Pero, cuidado. Aquí conviene guardar el megáfono.
Estos resultados no permiten afirmar que la reproducción asistida sea peligrosa, ni mucho menos aconsejar a una pareja concreta qué debe hacer. Los propios análisis muestran efectos diferentes según cada procedimiento y plantean mecanismos que todavía necesitan confirmación.
Como he dicho otras veces: una asociación estadística puede orientar nuevas preguntas; no entrega automáticamente una sentencia clínica.
Los investigadores encontraron también relaciones entre algunas mutaciones paternas y la duración de la gestación. En sus modelos de mediación, las variantes paternas explicaban estadísticamente una parte de la asociación entre mayor edad parental y gestaciones algo más cortas; algo semejante apareció al estudiar la ICSI.
He de decirte que son efectos poblacionales, ergo utilizarlos para predecir qué ocurrirá con el embarazo de una pareja determinada sería abusar de los datos.

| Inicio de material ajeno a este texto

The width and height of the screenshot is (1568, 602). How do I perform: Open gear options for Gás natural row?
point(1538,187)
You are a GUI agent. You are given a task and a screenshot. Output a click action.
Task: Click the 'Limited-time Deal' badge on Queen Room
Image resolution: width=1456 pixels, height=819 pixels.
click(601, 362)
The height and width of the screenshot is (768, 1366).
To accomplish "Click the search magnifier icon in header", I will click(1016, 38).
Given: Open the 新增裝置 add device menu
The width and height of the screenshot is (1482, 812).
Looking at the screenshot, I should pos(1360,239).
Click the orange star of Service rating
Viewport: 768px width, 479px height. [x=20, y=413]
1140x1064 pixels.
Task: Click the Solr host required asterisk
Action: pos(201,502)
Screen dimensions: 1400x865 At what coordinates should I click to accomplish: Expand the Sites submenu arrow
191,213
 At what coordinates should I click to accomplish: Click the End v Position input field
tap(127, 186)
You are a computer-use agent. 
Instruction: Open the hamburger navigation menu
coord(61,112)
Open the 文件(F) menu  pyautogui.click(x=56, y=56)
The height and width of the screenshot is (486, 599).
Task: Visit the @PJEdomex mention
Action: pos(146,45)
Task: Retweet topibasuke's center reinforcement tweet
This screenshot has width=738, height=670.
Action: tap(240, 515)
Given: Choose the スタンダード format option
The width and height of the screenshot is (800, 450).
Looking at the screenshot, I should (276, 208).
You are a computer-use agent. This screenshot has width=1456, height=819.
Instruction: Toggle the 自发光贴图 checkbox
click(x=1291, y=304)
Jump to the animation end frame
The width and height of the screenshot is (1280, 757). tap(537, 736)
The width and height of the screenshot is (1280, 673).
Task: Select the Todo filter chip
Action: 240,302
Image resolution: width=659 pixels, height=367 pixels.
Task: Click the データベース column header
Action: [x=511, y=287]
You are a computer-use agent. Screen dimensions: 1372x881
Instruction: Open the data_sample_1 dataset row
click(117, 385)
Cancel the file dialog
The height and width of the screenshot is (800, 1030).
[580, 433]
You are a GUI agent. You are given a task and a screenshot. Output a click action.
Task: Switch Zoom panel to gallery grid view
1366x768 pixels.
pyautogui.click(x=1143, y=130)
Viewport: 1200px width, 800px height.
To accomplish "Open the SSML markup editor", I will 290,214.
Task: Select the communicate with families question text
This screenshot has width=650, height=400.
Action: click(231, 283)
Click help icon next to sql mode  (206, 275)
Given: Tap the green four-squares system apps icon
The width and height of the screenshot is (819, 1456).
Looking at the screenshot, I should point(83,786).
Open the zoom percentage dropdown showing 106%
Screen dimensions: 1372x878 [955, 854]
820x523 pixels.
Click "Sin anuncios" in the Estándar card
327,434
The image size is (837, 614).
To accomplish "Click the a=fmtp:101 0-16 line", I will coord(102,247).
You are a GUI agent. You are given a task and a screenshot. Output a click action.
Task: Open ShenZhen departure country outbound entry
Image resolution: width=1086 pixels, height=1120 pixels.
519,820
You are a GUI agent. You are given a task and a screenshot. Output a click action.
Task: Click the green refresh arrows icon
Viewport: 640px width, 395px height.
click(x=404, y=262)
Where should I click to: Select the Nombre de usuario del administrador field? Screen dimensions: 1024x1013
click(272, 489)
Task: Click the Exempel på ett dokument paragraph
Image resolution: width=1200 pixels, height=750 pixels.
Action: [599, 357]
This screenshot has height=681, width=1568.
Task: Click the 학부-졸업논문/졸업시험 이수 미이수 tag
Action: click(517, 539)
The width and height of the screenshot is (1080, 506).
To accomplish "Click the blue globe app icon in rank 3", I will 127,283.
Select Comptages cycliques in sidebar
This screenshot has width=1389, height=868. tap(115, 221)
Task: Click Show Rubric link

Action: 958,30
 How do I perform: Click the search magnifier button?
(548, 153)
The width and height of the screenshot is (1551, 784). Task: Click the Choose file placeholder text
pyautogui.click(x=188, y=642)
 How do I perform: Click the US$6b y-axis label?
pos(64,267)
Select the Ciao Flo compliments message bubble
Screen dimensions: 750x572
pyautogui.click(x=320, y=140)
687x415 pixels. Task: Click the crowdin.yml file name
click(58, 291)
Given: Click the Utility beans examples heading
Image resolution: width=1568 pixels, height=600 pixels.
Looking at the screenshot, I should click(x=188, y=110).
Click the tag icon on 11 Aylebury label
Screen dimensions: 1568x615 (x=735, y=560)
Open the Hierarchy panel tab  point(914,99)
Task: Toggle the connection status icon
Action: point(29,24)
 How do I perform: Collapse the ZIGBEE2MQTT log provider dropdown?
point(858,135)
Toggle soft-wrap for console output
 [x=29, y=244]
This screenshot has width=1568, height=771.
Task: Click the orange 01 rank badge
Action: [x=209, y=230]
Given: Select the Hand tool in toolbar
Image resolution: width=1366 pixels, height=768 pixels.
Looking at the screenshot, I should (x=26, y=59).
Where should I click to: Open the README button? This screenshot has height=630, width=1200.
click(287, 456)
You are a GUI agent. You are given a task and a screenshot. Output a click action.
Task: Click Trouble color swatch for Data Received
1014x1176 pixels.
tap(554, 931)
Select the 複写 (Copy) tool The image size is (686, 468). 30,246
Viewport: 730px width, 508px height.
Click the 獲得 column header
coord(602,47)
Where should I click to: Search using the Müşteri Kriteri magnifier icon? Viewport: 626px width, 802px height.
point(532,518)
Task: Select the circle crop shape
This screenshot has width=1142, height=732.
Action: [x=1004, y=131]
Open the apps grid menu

Asimismo importa saber quién fue estudiado. Los datos proceden de una gran cohorte china y, aunque el tamaño del trabajo resulta extraordinario, ninguna población representa automáticamente a toda la especie humana.
Además, los estudios observacionales pueden ajustar por muchas variables, aunque jamás consiguen borrar por completo las diferencias sociales, clínicas y biológicas existentes entre las familias que conciben espontáneamente y aquellas que recurren a tratamientos de fertilidad.
Me interesa este estudio por algo que trasciende las 390.924 variantes encontradas. Nos recuerda que nuestras decisiones íntimas ocurren dentro de un cuerpo que posee memoria, límites y tiempos propios.
La ciencia no debería utilizar esa evidencia para culpabilizar a quien decide ser madre a los cuarenta ni para convertir la paternidad tardía en una conducta sospechosa. Debería servir para informar mejor y, quizá, para preguntarnos por qué hemos diseñado una sociedad que tantas veces obliga a elegir entre el calendario de la vida y el calendario de la biología.
Podemos retrasar decisiones y recuperar oportunidades. Podemos incluso ayudar a un óvulo y un espermatozoide a encontrarse cuando la naturaleza les ha puesto obstáculos. Lo extraordinario es que ahora también podemos leer las pequeñas cicatrices genéticas que deja ese viaje.
El genoma no dicta cómo debemos vivir; simplemente toma nota de que hemos vivido, y hasta parece llevar la cuenta de los años.